Documentation
About eventual consistency
We have several bounded contexts. Sometimes one needs to be updated if something happened in another. For this we use event based communication. Combined with a guarantee it will happen eventually, this is known as Eventual consistency.
Sending the event
First of all, in order to have an event at all an aggregate needs to do some domain logic that's worth informing others about. When that happens an event is created and attached to the aggregate root. Once this aggregate root is saved via a repository, the event is inserted in the database [1]Specifically in a database table from the bounded context that sent the event. and attached to the transaction object.
Once the transaction is committed, the event is stored in our database for real. After that all the events are dispatched in a separate thread. The request that raised this event will now finish and return an OK to the user. We've now have achieved that the event is 'queued' if and only if the action completed successfully.
Receiving the event
If we haven't handled this event yet we'll do so now and mark it as handled (in the same transaction). We mark this by storing the event id (and datetime) in the database. [2]Specifically in a database table from the bounded context that received the event. Note that the sending bounded context doesn't know that the event is handled successfully yet.
We have a separate request that is executed in a cron job [3]Or manually in the modpanel. that gathers all the successful event ids (and datetimes) and then marks the events in the original tables as handled successfully.
Assuming that nothing failed unexpectedly on the way we're done.
But what if ...
... anythin goes wrong before the original transaction is committed?
In this case the event is lost without anyone knowing about it. That's good, because the
action the event was to inform about has not (successfully) happened.
... anything goes wrong after the original transaction is committed?
In this case the event is in our table and will be retried later in a cronjob.
[4]Or manually in the modpanel.
If that retry fails as well then at some point it will stop retrying the event (because it
only retries new-ish events), and it'll be flagged for admin review.
... events arrive out of order?
This is a tricky one. Event handlers need to be able to deal with this. Which is not a super
satisfying answer.
... a mod retries the event at the same moment as the cronjob does?
Just use a locking mechanism.
... the database the events are stored in is lost?
We restore a backup and everything is consistent again (or will be eventually).
[5]You might've lost data too. Which is bad. But that's another topic.

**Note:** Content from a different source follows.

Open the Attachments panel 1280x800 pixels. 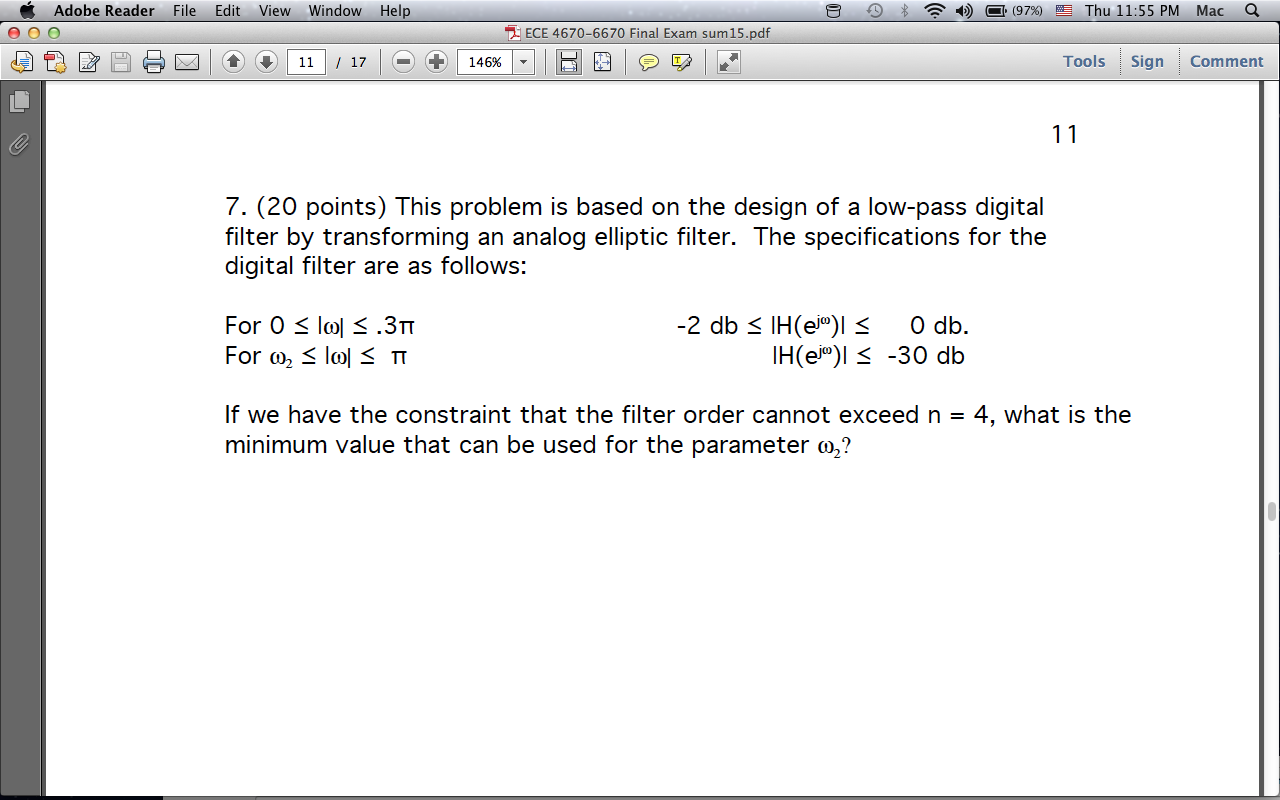(17, 145)
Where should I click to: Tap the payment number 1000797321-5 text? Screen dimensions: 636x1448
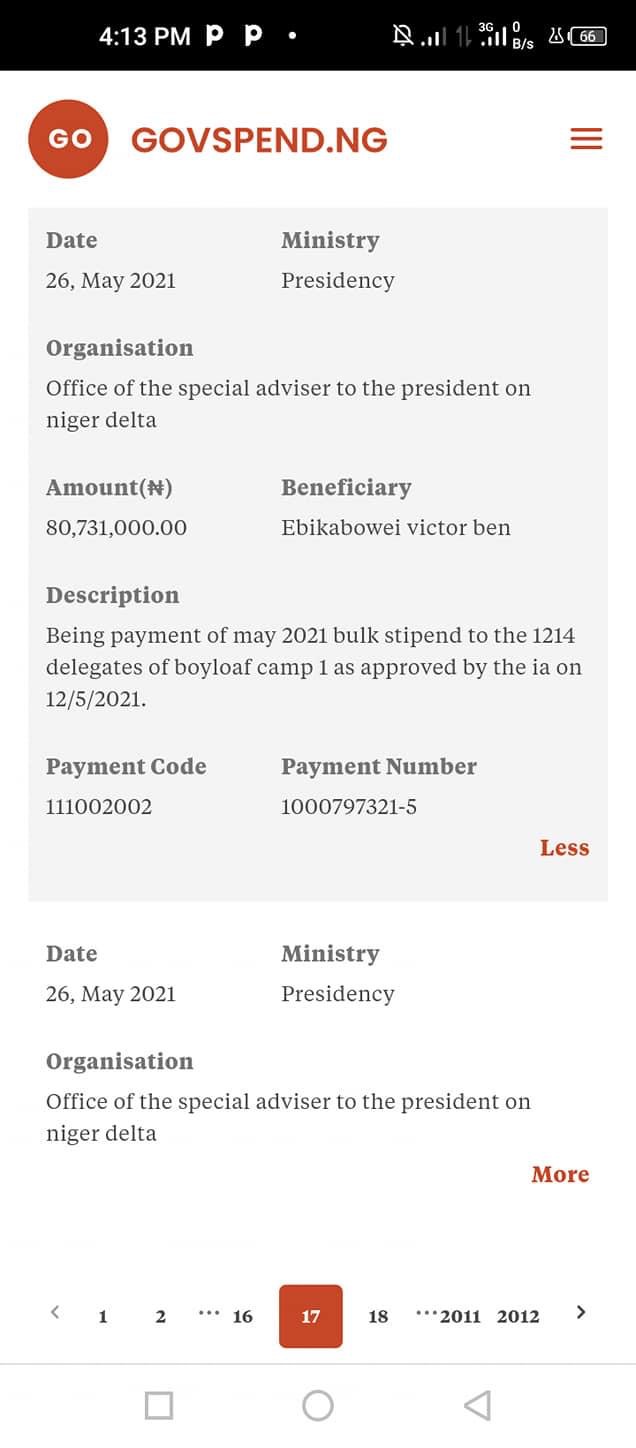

Can't you just use a message queue?
We want to guarantee an event will never get lost. If we use a message queue naively, we'll
either have to queue the event before we committed the transaction (in which case the event
can be dispatched while the transaction rollbacks) or after we committed the transaction
(in which case the application could crash before the event is queued).
So if we're not ok with that, we need to store and re-queue events ourselves anyway. And
then a message queue doesn't add much anymore.